#### What to work on:
Nothing in the records may change. Output them all exactly.
:: Task input
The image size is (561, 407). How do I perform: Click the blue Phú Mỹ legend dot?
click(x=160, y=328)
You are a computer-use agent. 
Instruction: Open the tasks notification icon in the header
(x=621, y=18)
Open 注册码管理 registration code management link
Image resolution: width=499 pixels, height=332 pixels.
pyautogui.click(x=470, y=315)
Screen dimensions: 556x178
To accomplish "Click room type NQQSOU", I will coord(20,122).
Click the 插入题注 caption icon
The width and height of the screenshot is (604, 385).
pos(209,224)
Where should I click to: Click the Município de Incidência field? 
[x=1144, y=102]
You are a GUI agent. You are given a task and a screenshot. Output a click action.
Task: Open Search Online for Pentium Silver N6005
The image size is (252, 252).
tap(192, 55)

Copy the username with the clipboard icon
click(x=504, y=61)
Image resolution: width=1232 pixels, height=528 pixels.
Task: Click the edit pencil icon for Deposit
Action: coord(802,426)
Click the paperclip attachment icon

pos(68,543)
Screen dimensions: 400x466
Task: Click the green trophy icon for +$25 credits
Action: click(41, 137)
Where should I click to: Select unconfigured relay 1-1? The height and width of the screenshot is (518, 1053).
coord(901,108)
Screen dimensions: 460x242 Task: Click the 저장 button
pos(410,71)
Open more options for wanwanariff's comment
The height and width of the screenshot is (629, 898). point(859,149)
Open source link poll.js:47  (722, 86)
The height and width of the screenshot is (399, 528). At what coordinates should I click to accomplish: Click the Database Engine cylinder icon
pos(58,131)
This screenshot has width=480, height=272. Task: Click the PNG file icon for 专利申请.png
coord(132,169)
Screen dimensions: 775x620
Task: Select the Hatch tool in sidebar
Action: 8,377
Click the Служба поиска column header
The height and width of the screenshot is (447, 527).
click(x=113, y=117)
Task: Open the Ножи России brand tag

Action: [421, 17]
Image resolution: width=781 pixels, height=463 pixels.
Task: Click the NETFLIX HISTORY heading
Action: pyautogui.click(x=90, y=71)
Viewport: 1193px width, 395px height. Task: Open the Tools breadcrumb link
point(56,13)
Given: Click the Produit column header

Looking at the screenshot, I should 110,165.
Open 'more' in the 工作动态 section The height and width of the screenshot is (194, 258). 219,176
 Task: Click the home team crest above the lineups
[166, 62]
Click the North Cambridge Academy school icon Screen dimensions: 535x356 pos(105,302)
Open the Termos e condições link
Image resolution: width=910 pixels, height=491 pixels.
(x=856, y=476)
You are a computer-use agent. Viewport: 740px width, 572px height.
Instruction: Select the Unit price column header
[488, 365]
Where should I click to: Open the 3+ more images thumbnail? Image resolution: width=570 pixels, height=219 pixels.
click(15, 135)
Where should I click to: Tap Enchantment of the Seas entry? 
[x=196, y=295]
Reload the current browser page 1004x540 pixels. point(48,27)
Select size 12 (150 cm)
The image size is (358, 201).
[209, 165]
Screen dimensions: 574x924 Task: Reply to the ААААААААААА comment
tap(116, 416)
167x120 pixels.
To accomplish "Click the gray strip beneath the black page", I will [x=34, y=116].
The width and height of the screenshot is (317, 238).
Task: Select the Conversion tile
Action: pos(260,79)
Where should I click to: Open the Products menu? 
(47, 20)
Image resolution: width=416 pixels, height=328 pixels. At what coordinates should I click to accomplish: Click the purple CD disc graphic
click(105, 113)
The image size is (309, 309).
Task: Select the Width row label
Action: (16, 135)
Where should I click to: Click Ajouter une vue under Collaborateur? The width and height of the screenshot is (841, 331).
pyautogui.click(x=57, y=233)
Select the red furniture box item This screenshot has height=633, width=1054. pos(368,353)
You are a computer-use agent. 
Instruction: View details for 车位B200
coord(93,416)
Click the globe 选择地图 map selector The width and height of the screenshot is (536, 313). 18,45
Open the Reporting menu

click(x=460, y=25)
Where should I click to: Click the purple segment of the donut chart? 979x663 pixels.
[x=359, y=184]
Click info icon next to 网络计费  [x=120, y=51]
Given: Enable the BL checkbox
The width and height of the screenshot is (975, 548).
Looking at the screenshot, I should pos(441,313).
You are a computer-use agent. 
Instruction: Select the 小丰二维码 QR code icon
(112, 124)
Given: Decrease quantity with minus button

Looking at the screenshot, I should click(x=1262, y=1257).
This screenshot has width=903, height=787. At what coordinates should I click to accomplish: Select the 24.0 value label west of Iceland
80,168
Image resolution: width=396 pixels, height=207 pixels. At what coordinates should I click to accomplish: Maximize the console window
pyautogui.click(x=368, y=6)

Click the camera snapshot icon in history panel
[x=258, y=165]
::::
#### Exercise answer:
The image size is (561, 407). How do I perform: Click the blue Phú Mỹ legend dot?
click(x=160, y=328)
You are a computer-use agent. 
Instruction: Open the tasks notification icon in the header
(x=621, y=18)
Open 注册码管理 registration code management link
Image resolution: width=499 pixels, height=332 pixels.
pyautogui.click(x=470, y=315)
Screen dimensions: 556x178
To accomplish "Click room type NQQSOU", I will coord(20,122).
Click the 插入题注 caption icon
The width and height of the screenshot is (604, 385).
pos(209,224)
Where should I click to: Click the Município de Incidência field? 
[x=1144, y=102]
You are a GUI agent. You are given a task and a screenshot. Output a click action.
Task: Open Search Online for Pentium Silver N6005
The image size is (252, 252).
tap(192, 55)

Copy the username with the clipboard icon
click(x=504, y=61)
Image resolution: width=1232 pixels, height=528 pixels.
Task: Click the edit pencil icon for Deposit
Action: coord(802,426)
Click the paperclip attachment icon

pos(68,543)
Screen dimensions: 400x466
Task: Click the green trophy icon for +$25 credits
Action: click(41, 137)
Where should I click to: Select unconfigured relay 1-1? The height and width of the screenshot is (518, 1053).
coord(901,108)
Screen dimensions: 460x242 Task: Click the 저장 button
pos(410,71)
Open more options for wanwanariff's comment
The height and width of the screenshot is (629, 898). point(859,149)
Open source link poll.js:47  (722, 86)
The height and width of the screenshot is (399, 528). At what coordinates should I click to accomplish: Click the Database Engine cylinder icon
pos(58,131)
This screenshot has width=480, height=272. Task: Click the PNG file icon for 专利申请.png
coord(132,169)
Screen dimensions: 775x620
Task: Select the Hatch tool in sidebar
Action: 8,377
Click the Служба поиска column header
The height and width of the screenshot is (447, 527).
click(x=113, y=117)
Task: Open the Ножи России brand tag

Action: [421, 17]
Image resolution: width=781 pixels, height=463 pixels.
Task: Click the NETFLIX HISTORY heading
Action: pyautogui.click(x=90, y=71)
Viewport: 1193px width, 395px height. Task: Open the Tools breadcrumb link
point(56,13)
Given: Click the Produit column header

Looking at the screenshot, I should 110,165.
Open 'more' in the 工作动态 section The height and width of the screenshot is (194, 258). 219,176
 Task: Click the home team crest above the lineups
[166, 62]
Click the North Cambridge Academy school icon Screen dimensions: 535x356 pos(105,302)
Open the Termos e condições link
Image resolution: width=910 pixels, height=491 pixels.
(x=856, y=476)
You are a computer-use agent. Viewport: 740px width, 572px height.
Instruction: Select the Unit price column header
[488, 365]
Where should I click to: Open the 3+ more images thumbnail? Image resolution: width=570 pixels, height=219 pixels.
click(15, 135)
Where should I click to: Tap Enchantment of the Seas entry? 
[x=196, y=295]
Reload the current browser page 1004x540 pixels. point(48,27)
Select size 12 (150 cm)
The image size is (358, 201).
[209, 165]
Screen dimensions: 574x924 Task: Reply to the ААААААААААА comment
tap(116, 416)
167x120 pixels.
To accomplish "Click the gray strip beneath the black page", I will [x=34, y=116].
The width and height of the screenshot is (317, 238).
Task: Select the Conversion tile
Action: pos(260,79)
Where should I click to: Open the Products menu? 
(47, 20)
Image resolution: width=416 pixels, height=328 pixels. At what coordinates should I click to accomplish: Click the purple CD disc graphic
click(105, 113)
The image size is (309, 309).
Task: Select the Width row label
Action: (16, 135)
Where should I click to: Click Ajouter une vue under Collaborateur? The width and height of the screenshot is (841, 331).
pyautogui.click(x=57, y=233)
Select the red furniture box item This screenshot has height=633, width=1054. pos(368,353)
You are a computer-use agent. 
Instruction: View details for 车位B200
coord(93,416)
Click the globe 选择地图 map selector The width and height of the screenshot is (536, 313). 18,45
Open the Reporting menu

click(x=460, y=25)
Where should I click to: Click the purple segment of the donut chart? 979x663 pixels.
[x=359, y=184]
Click info icon next to 网络计费  [x=120, y=51]
Given: Enable the BL checkbox
The width and height of the screenshot is (975, 548).
Looking at the screenshot, I should pos(441,313).
You are a computer-use agent. 
Instruction: Select the 小丰二维码 QR code icon
(112, 124)
Given: Decrease quantity with minus button

Looking at the screenshot, I should click(x=1262, y=1257).
This screenshot has width=903, height=787. At what coordinates should I click to accomplish: Select the 24.0 value label west of Iceland
80,168
Image resolution: width=396 pixels, height=207 pixels. At what coordinates should I click to accomplish: Maximize the console window
pyautogui.click(x=368, y=6)

Click the camera snapshot icon in history panel
[x=258, y=165]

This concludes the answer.